Visual exploratory analysis

Introduction

In this lab, we will extend your skills to explore data by visualizing it… and R is great for this! It is actually a highly-demand skill in the job market.

Visualizing data is an important process in at least two stages in quantitative research: First, for you as a researcher to get familiar with the data; and second, to communicate your findings. R includes two important tools to achieve this: First, the wonderful ggplot2 package (included in tidyverse), a powerful tool to explore and plot data. Second, R Markdown which allows you to create integrated quantitative reports. Combining and mastering the two can create very effective results.

Data visualization

Visual data exploration with ggplot2 (Artwork by @alison_horst).

Visual data exploration. Source: Horst (n.d.)

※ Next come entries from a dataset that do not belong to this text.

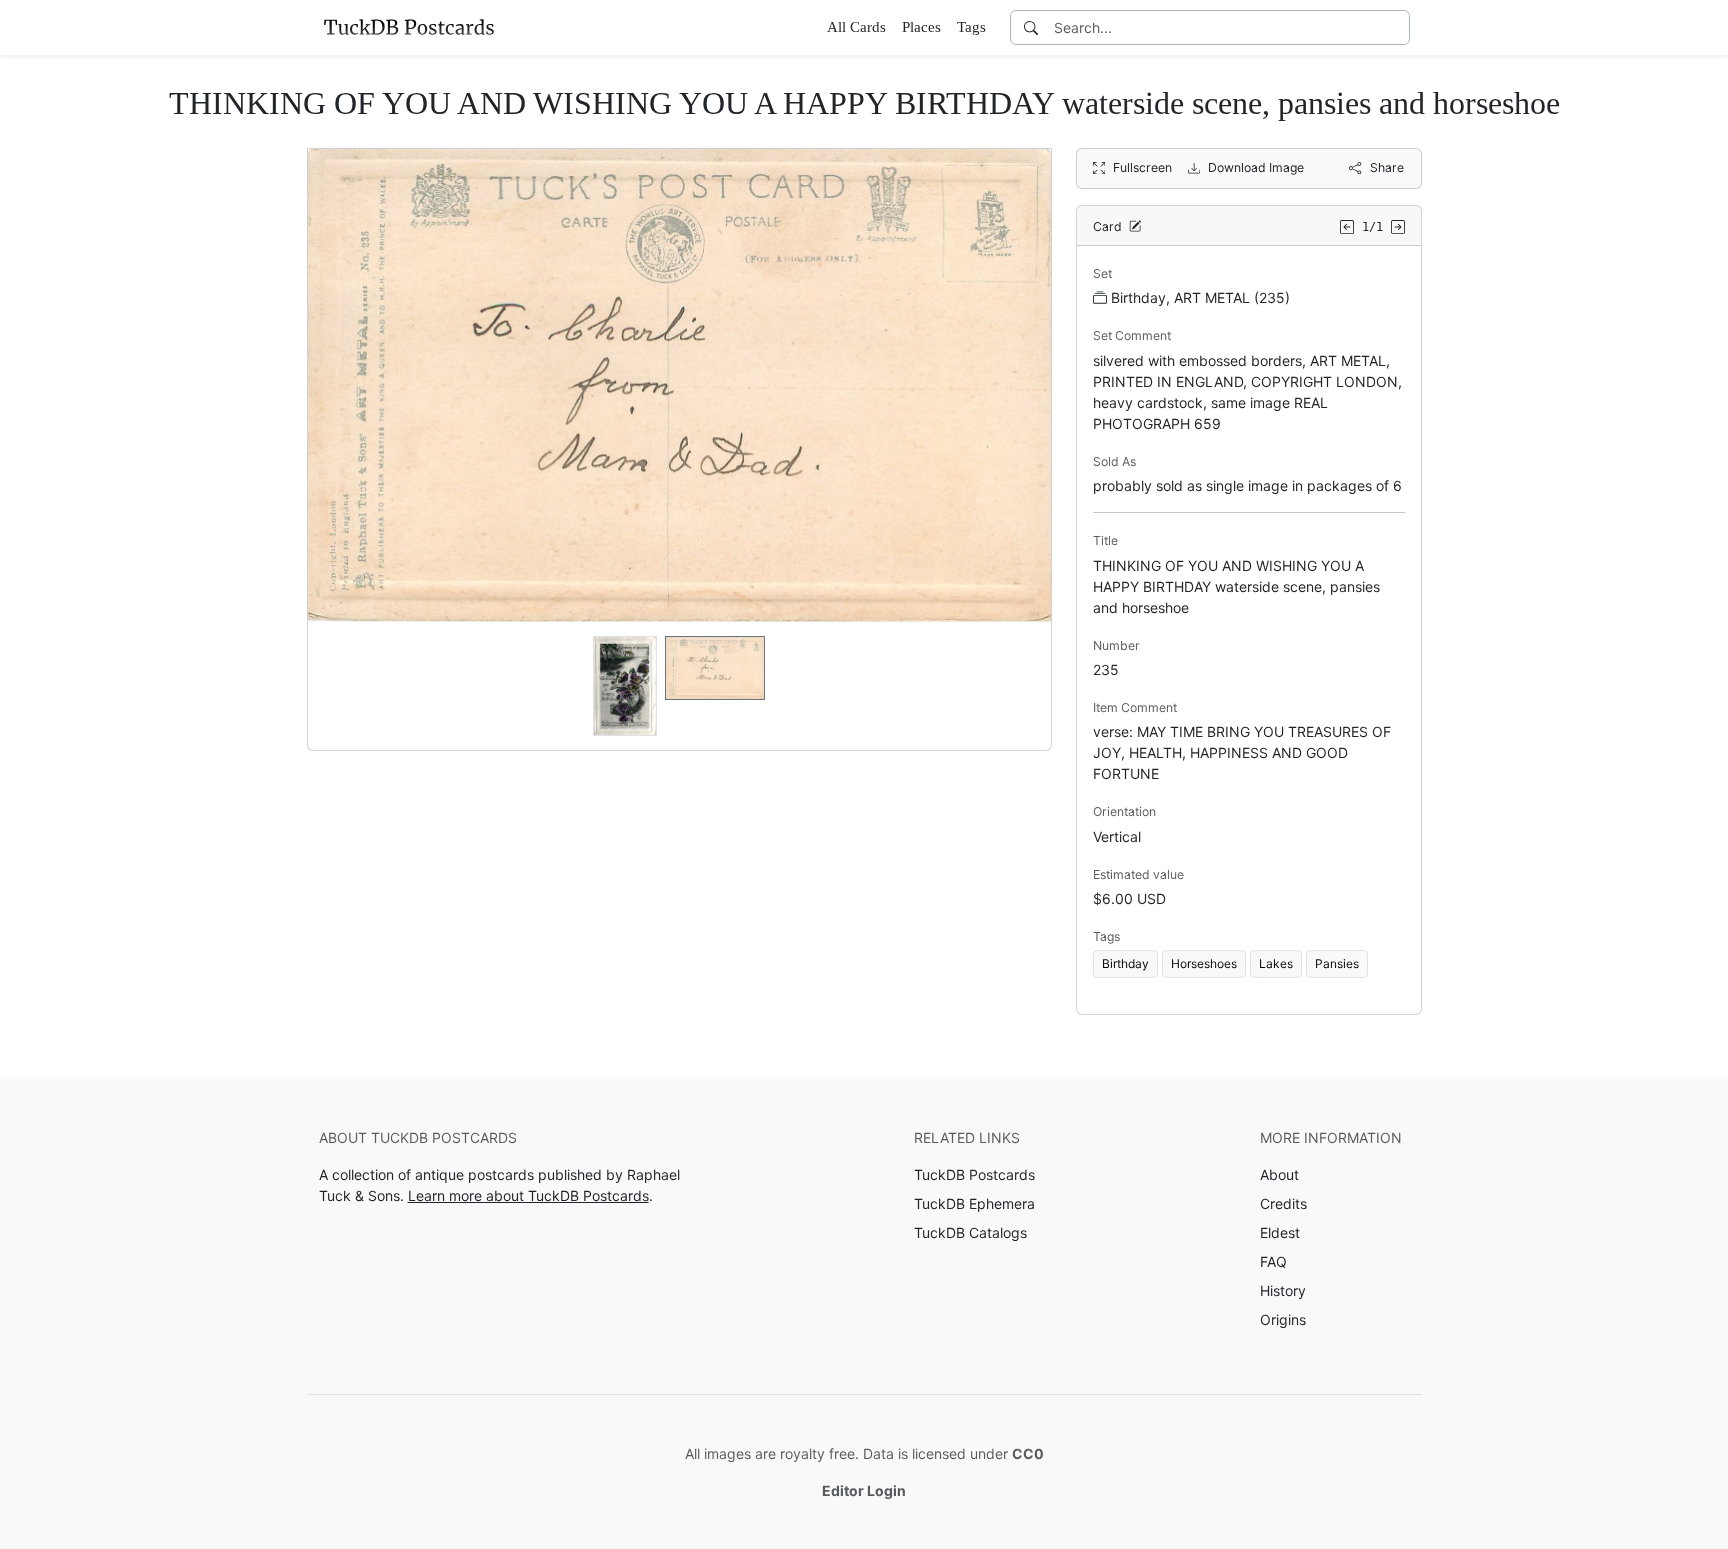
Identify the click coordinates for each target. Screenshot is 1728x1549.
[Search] (1031, 27)
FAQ (1273, 1261)
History (1283, 1290)
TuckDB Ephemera (974, 1203)
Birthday (1125, 963)
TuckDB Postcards (974, 1174)
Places (921, 27)
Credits (1283, 1203)
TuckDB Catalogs (970, 1232)
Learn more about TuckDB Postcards (528, 1195)
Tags (971, 27)
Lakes (1276, 963)
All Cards (856, 27)
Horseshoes (1204, 963)
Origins (1283, 1319)
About (1279, 1174)
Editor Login (864, 1490)
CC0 (1028, 1453)
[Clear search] (1396, 27)
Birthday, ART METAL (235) (1200, 297)
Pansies (1337, 963)
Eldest (1280, 1232)
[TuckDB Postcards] (409, 27)
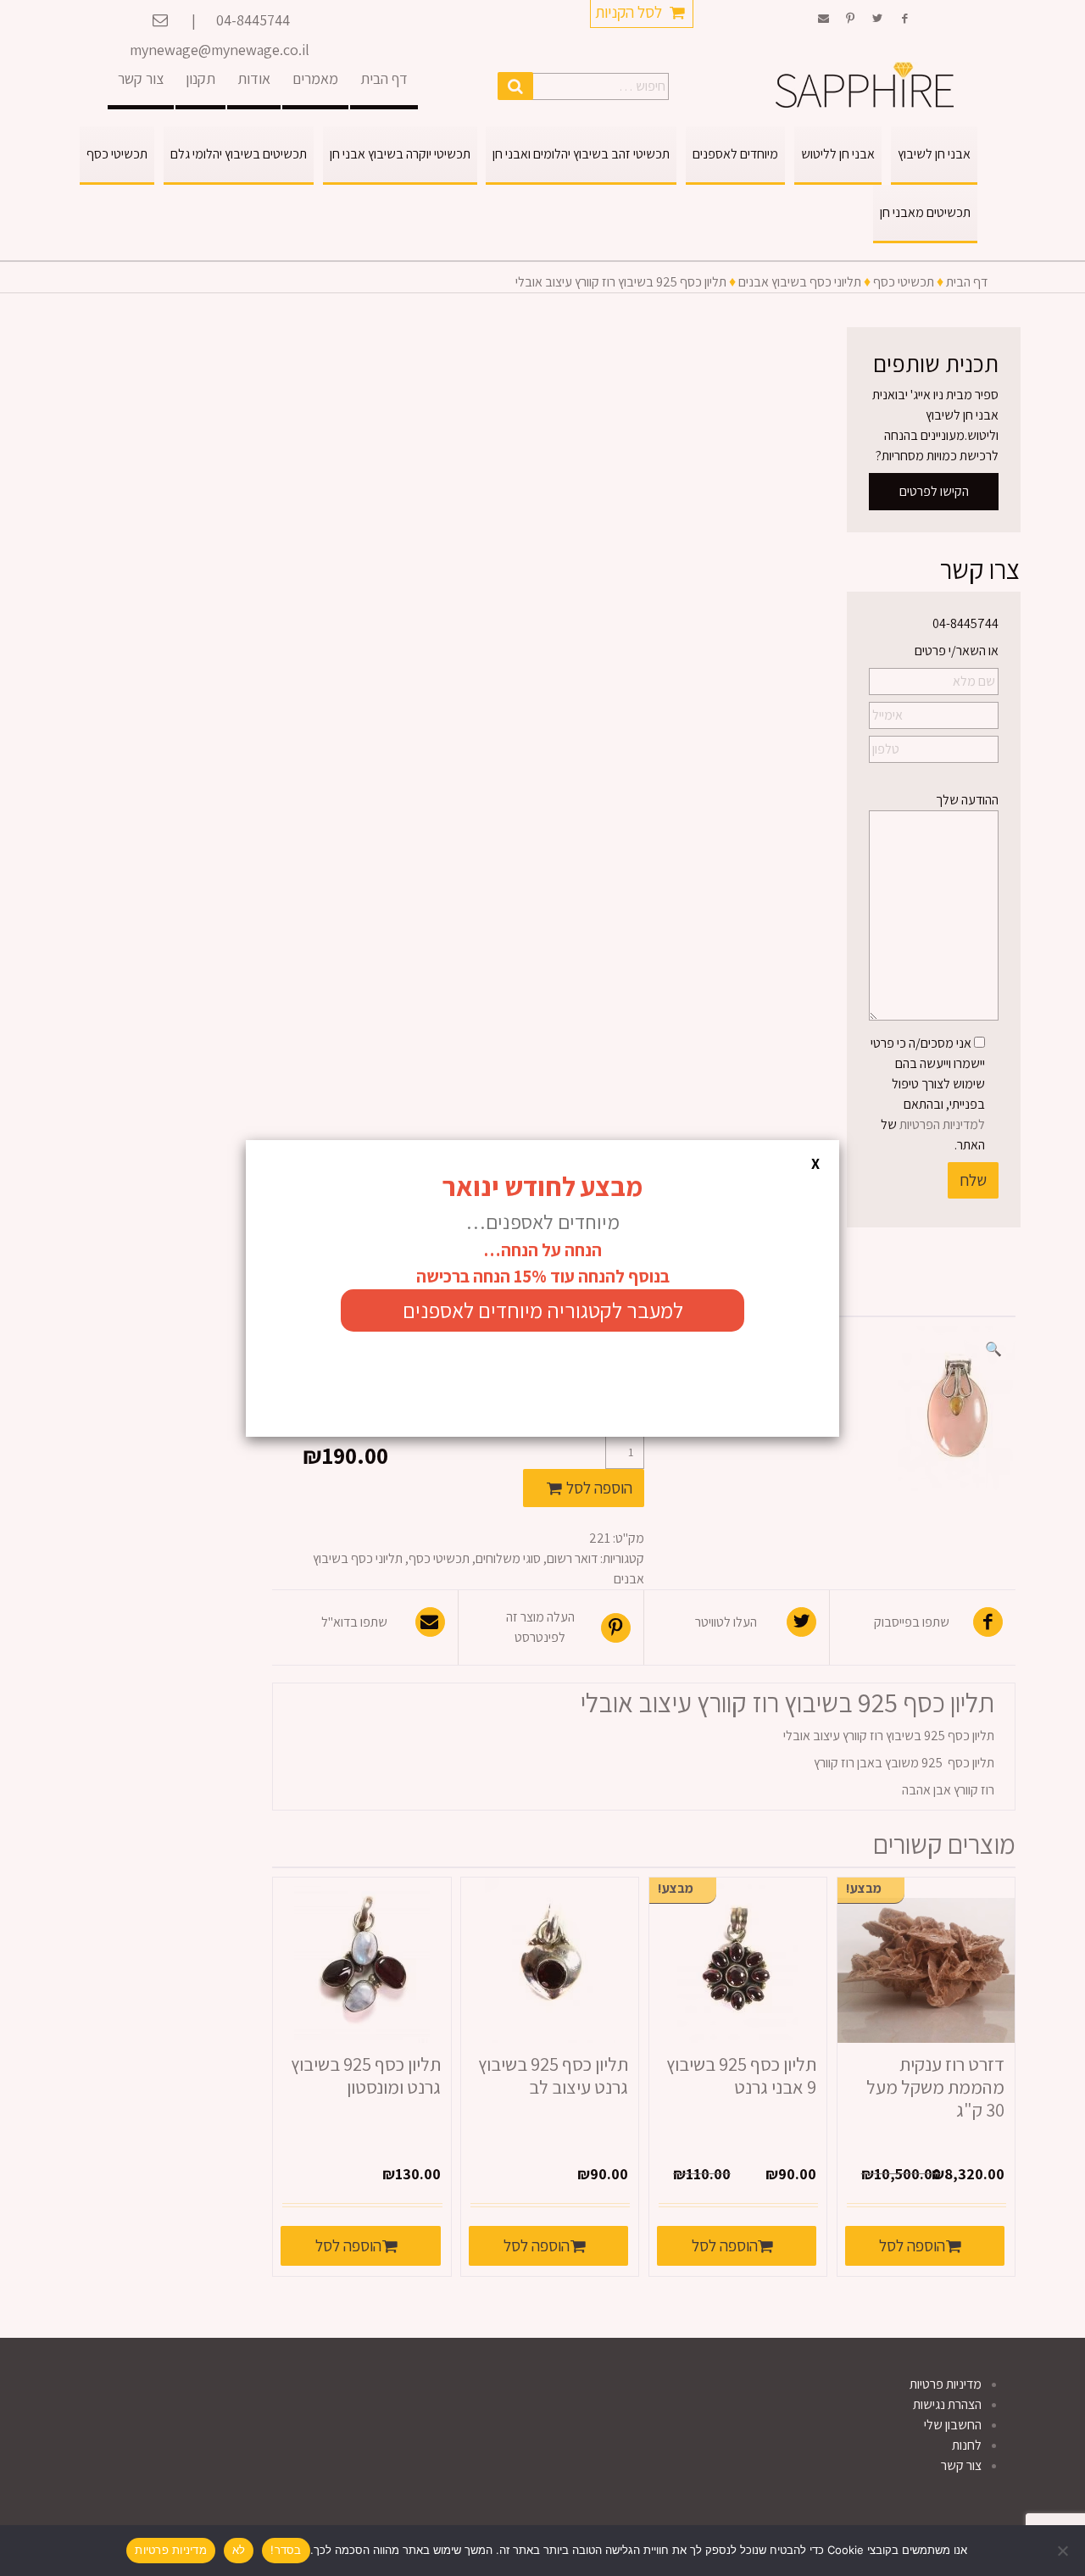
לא (239, 2550)
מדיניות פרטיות (171, 2550)
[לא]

Visualizations are important for any quantitative analysis. These are helpful to identify overall trends, problems, or extreme values in your data at an initial stage. Additionally, visualizations are key to communicate your results at the final stage of the research process. These two stages are known as exploratory and explanatory visualizations, respectively. Base R includes some functionalities to create basic plots. These are often used to generate quick exploratory visualizations. In addition, ggplot2, which is one of the most popular data visualization tools for R, allows you to extend the base R capabilities and create publishable high-quality plots. In this lab we will focus on ggplot2.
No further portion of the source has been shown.